++++ Provided data

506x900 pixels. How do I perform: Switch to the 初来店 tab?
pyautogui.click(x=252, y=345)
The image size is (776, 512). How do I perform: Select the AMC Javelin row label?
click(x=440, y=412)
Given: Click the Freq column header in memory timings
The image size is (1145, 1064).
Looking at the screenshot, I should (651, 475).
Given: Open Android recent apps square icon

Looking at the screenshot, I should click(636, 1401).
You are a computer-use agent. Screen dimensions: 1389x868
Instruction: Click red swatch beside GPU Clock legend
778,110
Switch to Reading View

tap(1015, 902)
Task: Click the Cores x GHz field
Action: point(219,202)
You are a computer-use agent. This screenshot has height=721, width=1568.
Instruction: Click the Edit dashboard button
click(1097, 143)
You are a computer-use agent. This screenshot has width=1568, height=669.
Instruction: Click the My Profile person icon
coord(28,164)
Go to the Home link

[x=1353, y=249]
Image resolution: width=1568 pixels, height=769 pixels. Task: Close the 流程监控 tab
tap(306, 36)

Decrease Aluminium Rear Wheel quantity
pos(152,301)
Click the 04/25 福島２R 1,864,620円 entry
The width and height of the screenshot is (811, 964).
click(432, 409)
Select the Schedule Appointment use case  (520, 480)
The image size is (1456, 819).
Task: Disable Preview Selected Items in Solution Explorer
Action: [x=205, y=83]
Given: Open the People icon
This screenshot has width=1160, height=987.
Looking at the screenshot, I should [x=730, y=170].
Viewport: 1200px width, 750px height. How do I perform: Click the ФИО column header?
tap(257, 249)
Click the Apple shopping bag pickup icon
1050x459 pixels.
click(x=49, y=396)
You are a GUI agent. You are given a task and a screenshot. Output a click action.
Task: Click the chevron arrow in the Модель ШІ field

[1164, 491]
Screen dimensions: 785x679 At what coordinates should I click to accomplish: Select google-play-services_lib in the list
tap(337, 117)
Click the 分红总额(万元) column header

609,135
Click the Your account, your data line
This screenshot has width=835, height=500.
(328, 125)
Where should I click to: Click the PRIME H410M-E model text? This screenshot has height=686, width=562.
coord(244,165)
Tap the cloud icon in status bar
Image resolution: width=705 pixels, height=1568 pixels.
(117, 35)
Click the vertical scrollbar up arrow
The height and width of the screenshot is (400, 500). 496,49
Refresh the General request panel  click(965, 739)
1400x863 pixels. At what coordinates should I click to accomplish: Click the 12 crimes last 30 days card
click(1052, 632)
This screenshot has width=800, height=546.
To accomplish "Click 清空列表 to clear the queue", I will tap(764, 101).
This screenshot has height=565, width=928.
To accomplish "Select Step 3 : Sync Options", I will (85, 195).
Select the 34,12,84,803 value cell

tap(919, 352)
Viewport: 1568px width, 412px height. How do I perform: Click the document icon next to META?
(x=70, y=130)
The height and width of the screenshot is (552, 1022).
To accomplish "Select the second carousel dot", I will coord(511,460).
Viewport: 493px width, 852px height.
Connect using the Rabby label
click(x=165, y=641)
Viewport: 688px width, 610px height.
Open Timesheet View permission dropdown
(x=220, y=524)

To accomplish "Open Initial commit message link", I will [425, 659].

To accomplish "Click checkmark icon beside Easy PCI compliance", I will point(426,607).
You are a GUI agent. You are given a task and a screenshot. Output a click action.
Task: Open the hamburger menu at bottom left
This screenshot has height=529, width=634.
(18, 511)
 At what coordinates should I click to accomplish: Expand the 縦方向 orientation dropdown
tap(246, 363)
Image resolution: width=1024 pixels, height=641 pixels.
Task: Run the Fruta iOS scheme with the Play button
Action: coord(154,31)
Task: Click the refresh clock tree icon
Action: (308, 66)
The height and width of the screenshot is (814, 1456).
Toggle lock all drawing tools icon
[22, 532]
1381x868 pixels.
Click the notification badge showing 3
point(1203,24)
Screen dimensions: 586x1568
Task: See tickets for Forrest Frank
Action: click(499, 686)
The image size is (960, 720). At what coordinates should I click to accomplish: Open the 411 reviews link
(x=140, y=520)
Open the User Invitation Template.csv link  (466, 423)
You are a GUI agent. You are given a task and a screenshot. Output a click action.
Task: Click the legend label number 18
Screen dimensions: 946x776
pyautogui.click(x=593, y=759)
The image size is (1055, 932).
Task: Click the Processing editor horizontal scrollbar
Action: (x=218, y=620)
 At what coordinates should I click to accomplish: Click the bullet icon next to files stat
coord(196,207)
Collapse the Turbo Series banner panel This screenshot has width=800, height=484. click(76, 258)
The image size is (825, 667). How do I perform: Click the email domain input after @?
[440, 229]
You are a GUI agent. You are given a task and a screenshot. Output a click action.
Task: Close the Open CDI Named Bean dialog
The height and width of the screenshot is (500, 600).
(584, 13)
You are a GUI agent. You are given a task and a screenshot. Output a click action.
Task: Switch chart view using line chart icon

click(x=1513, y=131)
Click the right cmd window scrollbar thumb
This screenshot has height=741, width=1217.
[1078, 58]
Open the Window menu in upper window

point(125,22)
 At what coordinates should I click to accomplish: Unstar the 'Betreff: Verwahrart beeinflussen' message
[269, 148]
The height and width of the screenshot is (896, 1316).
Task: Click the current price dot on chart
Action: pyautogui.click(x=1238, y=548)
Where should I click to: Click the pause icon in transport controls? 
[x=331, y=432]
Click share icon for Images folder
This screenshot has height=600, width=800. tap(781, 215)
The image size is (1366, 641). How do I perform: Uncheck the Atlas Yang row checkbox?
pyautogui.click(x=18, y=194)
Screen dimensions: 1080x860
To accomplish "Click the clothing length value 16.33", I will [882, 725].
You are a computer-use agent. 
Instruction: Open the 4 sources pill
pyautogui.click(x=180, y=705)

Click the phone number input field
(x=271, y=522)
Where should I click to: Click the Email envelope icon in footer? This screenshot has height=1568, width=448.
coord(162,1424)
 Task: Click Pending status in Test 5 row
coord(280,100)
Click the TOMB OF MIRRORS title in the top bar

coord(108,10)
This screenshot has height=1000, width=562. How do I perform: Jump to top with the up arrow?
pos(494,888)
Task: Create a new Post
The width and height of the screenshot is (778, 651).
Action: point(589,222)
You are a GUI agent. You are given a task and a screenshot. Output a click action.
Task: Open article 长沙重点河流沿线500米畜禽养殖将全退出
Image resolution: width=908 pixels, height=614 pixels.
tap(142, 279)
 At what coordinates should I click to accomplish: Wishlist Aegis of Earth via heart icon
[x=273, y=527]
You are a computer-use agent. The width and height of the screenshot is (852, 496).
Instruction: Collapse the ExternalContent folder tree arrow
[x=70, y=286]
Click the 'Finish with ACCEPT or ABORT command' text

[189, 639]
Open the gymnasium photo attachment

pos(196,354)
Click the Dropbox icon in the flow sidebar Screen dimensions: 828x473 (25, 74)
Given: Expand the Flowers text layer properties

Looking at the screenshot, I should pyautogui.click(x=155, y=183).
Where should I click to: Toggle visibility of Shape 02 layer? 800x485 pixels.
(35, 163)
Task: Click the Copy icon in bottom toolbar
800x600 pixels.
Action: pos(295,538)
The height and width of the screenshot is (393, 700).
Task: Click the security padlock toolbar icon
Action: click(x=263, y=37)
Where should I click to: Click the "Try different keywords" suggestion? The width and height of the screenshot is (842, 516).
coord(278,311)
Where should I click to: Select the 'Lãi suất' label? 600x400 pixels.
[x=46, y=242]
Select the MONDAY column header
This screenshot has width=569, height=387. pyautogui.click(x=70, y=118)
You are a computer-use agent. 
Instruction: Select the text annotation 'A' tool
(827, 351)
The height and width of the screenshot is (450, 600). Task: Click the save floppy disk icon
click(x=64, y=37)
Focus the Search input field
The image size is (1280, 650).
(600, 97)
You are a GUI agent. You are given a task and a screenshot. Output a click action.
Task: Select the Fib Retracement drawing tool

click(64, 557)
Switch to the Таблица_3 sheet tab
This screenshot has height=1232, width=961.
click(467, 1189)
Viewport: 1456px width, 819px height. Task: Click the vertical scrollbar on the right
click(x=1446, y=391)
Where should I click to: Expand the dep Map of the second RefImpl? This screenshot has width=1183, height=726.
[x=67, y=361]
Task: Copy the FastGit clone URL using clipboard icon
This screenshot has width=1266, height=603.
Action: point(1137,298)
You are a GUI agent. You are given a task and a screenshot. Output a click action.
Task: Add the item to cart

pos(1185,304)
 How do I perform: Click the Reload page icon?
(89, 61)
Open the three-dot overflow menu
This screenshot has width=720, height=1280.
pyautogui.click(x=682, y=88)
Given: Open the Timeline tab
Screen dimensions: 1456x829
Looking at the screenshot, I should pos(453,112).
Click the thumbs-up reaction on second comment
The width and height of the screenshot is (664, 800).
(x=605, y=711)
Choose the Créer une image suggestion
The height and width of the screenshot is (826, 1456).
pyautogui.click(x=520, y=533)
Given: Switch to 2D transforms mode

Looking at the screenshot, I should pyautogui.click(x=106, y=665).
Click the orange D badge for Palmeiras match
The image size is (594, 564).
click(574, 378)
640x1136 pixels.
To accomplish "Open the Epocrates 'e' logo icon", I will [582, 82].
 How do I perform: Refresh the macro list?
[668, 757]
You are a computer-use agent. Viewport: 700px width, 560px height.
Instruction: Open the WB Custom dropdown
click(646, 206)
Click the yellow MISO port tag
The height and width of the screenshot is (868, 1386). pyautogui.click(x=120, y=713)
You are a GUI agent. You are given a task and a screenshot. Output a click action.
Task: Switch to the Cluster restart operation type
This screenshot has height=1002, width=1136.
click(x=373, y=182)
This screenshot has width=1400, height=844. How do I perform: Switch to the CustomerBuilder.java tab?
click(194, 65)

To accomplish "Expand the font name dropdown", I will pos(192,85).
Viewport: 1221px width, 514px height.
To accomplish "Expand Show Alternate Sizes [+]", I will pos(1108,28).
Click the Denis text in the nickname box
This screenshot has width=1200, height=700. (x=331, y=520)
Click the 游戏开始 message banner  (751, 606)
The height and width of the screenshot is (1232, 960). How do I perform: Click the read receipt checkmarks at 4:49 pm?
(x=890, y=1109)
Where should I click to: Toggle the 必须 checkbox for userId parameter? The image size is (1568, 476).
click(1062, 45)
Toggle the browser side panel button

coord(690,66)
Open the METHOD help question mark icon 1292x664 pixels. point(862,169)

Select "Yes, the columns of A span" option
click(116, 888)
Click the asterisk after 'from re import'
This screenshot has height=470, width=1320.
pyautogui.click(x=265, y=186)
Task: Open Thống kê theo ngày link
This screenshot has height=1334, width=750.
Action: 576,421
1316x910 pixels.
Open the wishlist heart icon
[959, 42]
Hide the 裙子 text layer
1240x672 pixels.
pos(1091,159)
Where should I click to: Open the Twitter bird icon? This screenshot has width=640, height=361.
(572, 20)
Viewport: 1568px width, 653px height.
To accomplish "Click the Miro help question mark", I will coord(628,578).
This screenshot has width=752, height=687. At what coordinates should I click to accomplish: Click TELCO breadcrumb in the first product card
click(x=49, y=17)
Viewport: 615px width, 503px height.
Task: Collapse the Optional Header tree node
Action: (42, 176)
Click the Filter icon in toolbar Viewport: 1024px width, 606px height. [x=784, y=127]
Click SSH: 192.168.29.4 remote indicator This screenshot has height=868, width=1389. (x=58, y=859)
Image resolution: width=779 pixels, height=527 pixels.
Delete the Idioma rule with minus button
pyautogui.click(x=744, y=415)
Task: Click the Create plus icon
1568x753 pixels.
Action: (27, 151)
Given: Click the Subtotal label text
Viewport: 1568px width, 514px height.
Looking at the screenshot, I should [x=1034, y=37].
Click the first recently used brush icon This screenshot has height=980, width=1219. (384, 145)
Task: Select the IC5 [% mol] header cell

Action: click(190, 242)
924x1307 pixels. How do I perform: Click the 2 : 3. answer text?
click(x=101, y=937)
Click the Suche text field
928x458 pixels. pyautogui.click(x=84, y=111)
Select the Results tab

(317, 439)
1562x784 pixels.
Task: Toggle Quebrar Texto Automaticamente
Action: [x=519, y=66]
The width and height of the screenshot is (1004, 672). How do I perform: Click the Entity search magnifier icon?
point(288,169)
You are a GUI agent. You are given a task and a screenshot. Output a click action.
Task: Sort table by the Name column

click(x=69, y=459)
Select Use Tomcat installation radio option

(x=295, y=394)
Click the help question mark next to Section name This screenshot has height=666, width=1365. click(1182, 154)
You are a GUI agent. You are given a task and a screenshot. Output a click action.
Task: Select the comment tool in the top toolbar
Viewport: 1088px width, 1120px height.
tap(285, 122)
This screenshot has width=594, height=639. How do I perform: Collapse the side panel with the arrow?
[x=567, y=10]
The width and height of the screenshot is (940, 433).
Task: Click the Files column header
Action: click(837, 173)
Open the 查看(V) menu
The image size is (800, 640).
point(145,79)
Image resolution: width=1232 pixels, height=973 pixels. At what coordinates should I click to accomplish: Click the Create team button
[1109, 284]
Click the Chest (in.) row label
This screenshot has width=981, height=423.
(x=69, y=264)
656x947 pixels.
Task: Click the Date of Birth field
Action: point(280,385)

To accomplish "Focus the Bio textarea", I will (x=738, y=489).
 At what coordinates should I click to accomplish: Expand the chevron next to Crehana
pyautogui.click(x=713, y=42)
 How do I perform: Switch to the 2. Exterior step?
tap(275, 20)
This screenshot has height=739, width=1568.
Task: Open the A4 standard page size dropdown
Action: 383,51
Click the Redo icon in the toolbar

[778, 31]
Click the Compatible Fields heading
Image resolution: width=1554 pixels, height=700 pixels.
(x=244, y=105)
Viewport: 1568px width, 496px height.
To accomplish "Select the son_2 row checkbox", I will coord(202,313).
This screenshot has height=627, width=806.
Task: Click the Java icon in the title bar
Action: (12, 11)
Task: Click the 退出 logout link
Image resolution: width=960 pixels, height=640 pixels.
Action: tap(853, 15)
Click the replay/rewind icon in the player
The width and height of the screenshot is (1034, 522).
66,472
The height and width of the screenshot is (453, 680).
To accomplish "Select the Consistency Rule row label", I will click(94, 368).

++++++++

#### [Problem details]
Format the lines starting at the one containing "the columns of" and ending at the one containing "I will coord(628,578)." as a JSON list of strings, one string per line, leaving out blank lines.

#### [Response to the exercise]
[
  "Select \"Yes, the columns of A span\" option",
  "click(116, 888)",
  "Click the asterisk after 'from re import'",
  "This screenshot has height=470, width=1320.",
  "pyautogui.click(x=265, y=186)",
  "Task: Open Thống kê theo ngày link",
  "This screenshot has height=1334, width=750.",
  "Action: 576,421",
  "1316x910 pixels.",
  "Open the wishlist heart icon",
  "[959, 42]",
  "Hide the 裙子 text layer",
  "1240x672 pixels.",
  "pos(1091,159)",
  "Where should I click to: Open the Twitter bird icon? This screenshot has width=640, height=361.",
  "(572, 20)",
  "Viewport: 1568px width, 653px height.",
  "To accomplish \"Click the Miro help question mark\", I will coord(628,578)."
]